▶ **Data listing**:
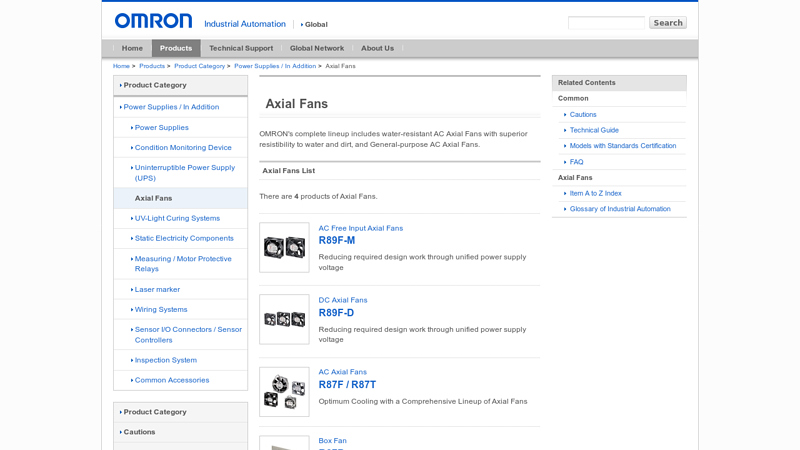The image size is (800, 450).
Task: Open the Technical Support tab
Action: (241, 48)
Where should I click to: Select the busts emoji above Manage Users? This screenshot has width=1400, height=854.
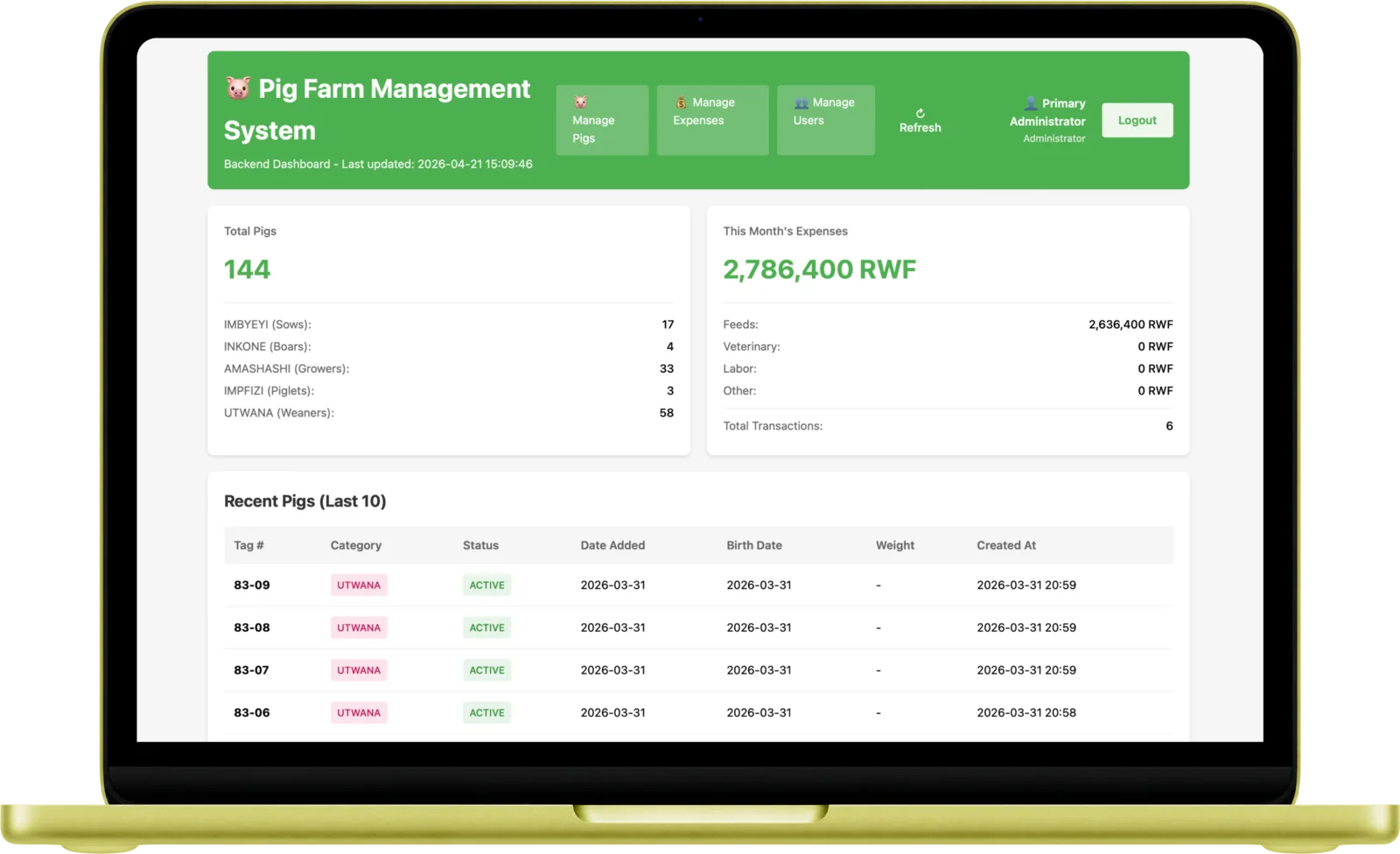[802, 102]
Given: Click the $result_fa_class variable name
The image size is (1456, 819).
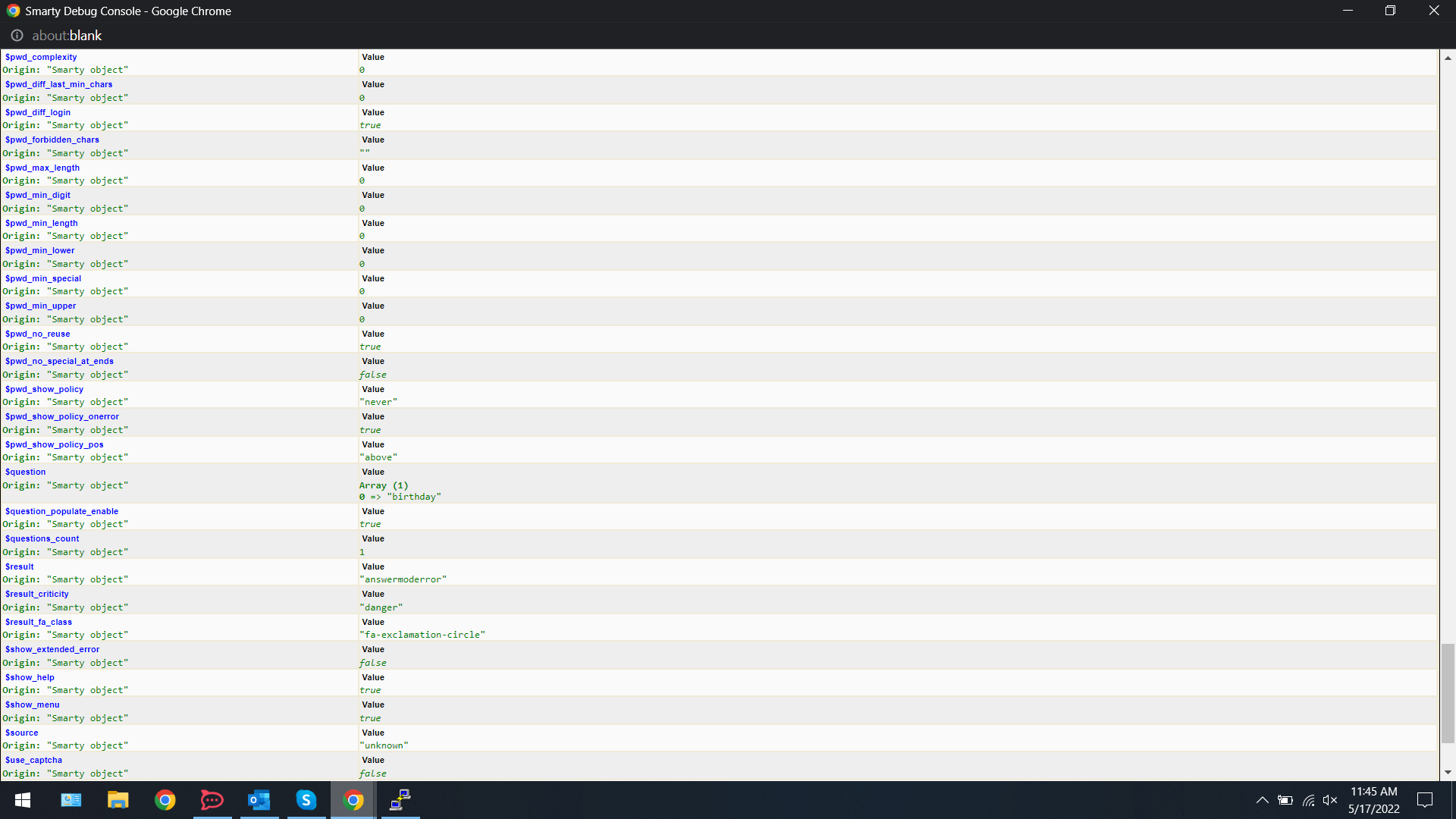Looking at the screenshot, I should 39,622.
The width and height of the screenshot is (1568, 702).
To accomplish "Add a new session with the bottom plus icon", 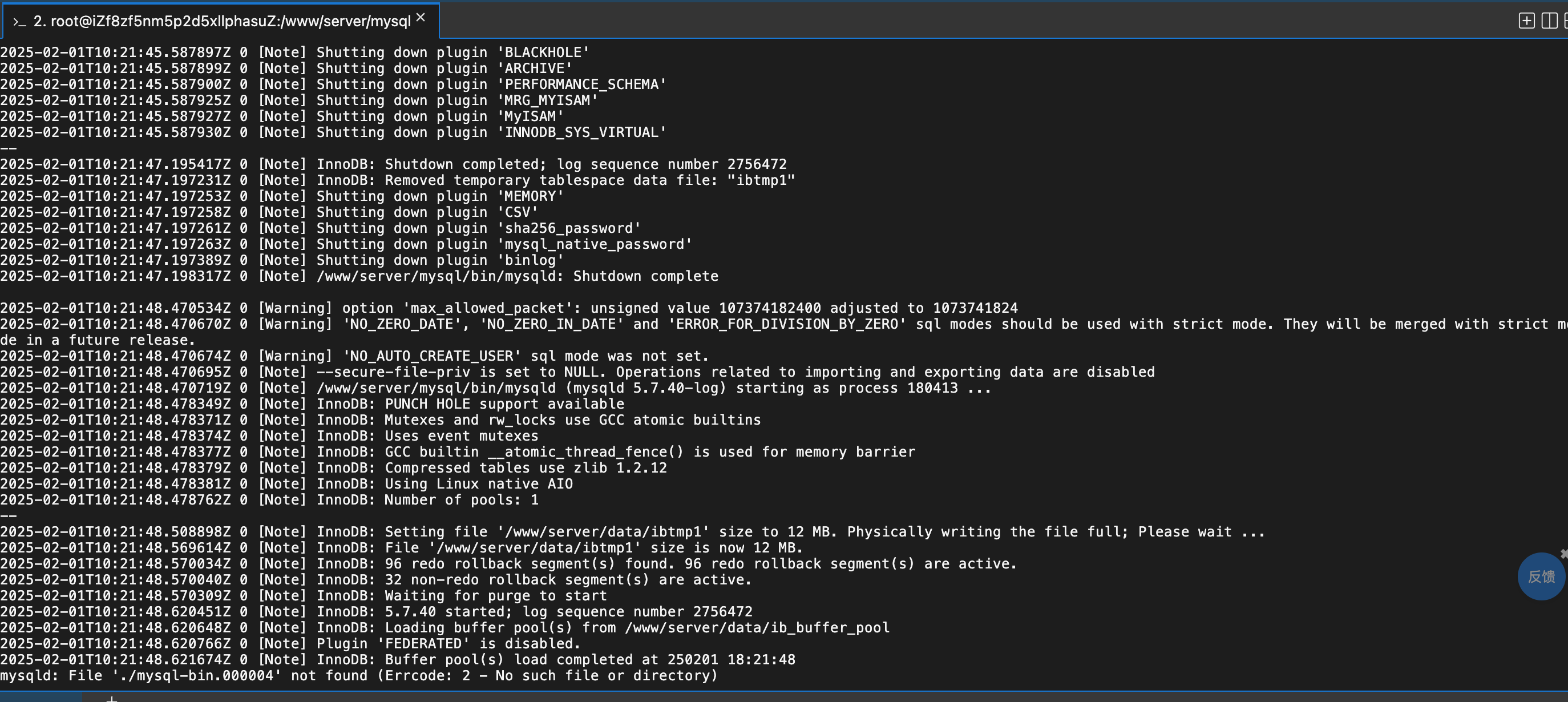I will tap(111, 699).
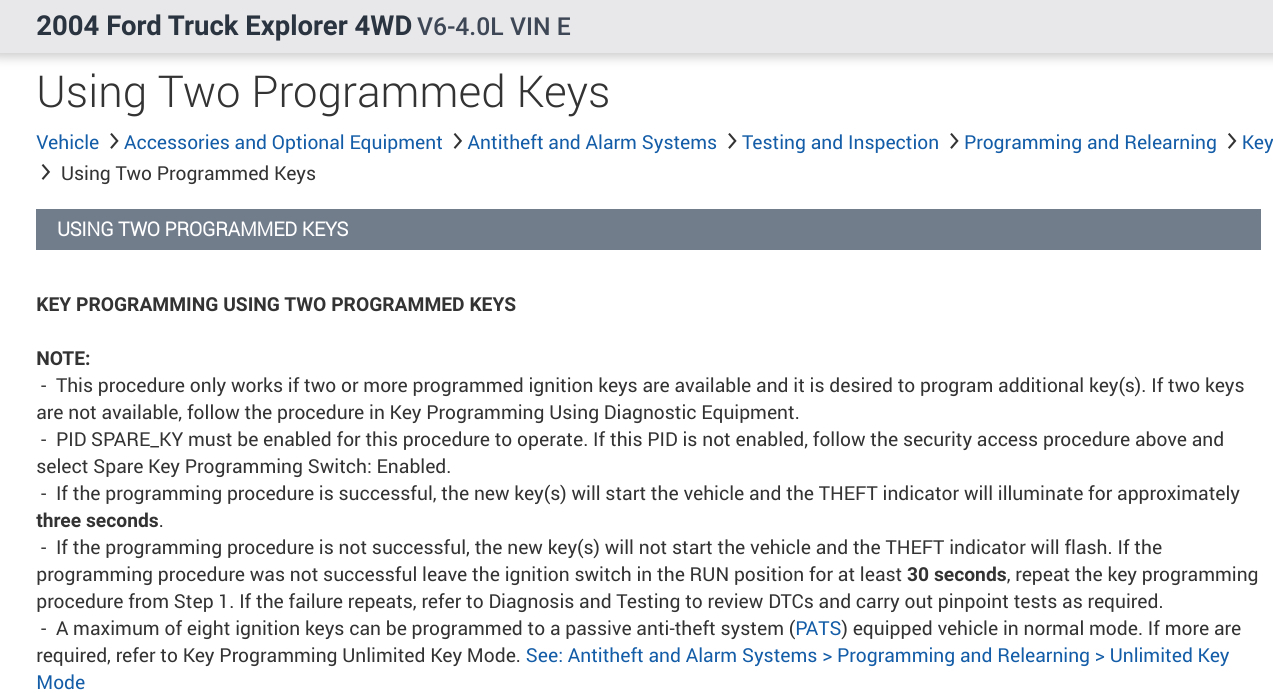
Task: Go to the Vehicle breadcrumb link
Action: [x=68, y=143]
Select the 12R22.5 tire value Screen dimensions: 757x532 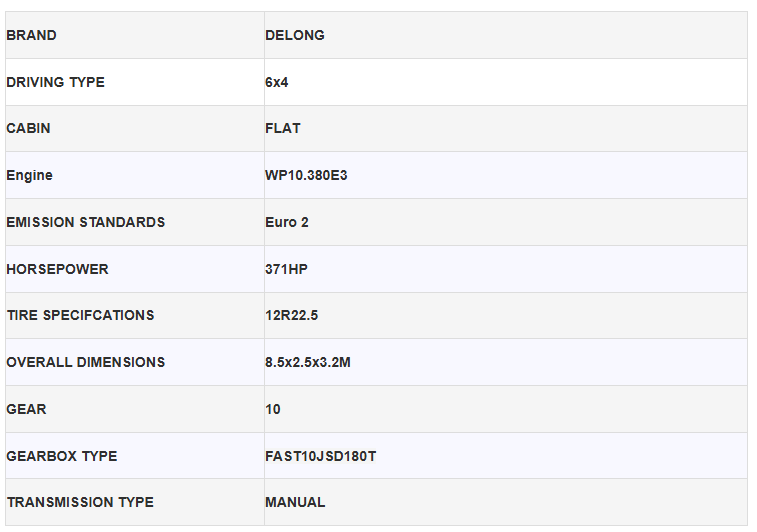pos(291,315)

▶ **What is asked**: Render everything in the entries from the line containing "Given: Click the" down to the line containing "Looking at the screenshot, I should 39,622." as a Markdown table with columns Row and Text, one numbered row per line and blank lines skipped. Leave out the pictures.

▶ **Solved exercise**:
| Row | Text |
|---|---|
| 1 | Given: Click the $result_fa_class variable name |
| 2 | The image size is (1456, 819). |
| 3 | Looking at the screenshot, I should 39,622. |